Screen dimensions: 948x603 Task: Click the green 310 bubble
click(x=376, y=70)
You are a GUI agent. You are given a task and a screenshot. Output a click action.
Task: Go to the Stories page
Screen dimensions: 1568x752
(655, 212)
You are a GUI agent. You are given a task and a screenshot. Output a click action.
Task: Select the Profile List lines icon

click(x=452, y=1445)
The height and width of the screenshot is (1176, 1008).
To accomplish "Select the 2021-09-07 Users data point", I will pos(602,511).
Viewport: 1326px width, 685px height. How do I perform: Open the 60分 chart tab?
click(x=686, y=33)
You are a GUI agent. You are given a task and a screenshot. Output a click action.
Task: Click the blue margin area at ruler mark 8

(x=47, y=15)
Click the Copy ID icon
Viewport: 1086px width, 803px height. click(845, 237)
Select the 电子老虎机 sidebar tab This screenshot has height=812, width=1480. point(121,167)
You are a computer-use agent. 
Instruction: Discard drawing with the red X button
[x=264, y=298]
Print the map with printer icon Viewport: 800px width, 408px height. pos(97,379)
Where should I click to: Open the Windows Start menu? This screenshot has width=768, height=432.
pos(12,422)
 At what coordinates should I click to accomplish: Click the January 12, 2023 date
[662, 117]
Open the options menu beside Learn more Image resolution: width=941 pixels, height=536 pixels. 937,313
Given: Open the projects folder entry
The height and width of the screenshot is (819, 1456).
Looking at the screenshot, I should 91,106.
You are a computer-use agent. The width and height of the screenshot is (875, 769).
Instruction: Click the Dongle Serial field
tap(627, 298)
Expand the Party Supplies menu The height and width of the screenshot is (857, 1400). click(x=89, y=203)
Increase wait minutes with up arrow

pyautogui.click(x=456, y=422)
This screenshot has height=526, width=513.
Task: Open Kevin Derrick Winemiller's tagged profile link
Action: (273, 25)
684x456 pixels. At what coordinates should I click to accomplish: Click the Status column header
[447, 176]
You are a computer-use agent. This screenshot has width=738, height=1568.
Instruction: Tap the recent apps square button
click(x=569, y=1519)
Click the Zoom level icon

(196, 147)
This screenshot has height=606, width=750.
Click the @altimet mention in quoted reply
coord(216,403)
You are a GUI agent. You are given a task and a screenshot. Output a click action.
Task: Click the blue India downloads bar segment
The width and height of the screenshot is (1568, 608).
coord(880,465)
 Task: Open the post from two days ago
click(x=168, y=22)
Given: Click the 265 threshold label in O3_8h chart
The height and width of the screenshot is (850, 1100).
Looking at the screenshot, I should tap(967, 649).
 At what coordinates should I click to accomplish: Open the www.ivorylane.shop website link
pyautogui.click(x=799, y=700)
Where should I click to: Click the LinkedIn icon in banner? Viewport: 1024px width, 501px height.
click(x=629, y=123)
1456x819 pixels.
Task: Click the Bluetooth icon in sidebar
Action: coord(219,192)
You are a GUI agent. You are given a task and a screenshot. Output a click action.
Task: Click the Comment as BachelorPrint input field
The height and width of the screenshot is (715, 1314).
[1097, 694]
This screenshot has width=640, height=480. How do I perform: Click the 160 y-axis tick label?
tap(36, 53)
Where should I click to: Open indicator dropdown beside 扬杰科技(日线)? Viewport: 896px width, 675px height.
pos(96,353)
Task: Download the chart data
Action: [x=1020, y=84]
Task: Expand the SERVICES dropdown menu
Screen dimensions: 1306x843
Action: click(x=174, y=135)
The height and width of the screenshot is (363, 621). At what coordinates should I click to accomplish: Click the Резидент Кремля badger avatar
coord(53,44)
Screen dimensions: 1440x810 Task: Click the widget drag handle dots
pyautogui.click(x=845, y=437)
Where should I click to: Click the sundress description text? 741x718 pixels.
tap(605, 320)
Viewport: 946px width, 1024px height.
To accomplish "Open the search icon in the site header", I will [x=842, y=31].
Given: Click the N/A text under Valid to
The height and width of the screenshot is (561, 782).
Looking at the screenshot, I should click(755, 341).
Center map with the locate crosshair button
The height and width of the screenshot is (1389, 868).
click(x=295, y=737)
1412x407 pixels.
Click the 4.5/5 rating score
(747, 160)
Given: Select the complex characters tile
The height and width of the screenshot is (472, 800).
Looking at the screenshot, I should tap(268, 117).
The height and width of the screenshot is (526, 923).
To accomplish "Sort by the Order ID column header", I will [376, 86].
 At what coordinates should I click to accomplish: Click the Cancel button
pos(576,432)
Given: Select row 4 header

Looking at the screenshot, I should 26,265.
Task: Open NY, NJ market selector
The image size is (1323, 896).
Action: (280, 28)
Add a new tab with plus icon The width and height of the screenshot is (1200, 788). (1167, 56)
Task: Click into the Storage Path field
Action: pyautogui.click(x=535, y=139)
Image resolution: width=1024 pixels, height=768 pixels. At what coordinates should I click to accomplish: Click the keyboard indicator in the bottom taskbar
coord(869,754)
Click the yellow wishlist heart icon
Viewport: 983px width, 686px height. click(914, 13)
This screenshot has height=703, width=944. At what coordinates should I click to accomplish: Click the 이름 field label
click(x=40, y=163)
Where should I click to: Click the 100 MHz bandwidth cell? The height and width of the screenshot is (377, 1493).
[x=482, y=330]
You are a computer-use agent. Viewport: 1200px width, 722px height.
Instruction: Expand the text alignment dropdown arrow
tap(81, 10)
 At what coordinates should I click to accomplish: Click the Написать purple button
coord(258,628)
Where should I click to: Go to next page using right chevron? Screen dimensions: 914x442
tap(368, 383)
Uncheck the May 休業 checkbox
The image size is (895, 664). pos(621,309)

□ □ □ □ □ □ □

▶ _About this exercise_: Return the final stretch of the listing exactly, starting with the line that contains "You are a computer-use agent. Viewport: 1200px" and ending with the last line.

▶ _Solution_:
You are a computer-use agent. Viewport: 1200px width, 722px height.
Instruction: Expand the text alignment dropdown arrow
tap(81, 10)
 At what coordinates should I click to accomplish: Click the Написать purple button
coord(258,628)
Where should I click to: Go to next page using right chevron? Screen dimensions: 914x442
tap(368, 383)
Uncheck the May 休業 checkbox
The image size is (895, 664). pos(621,309)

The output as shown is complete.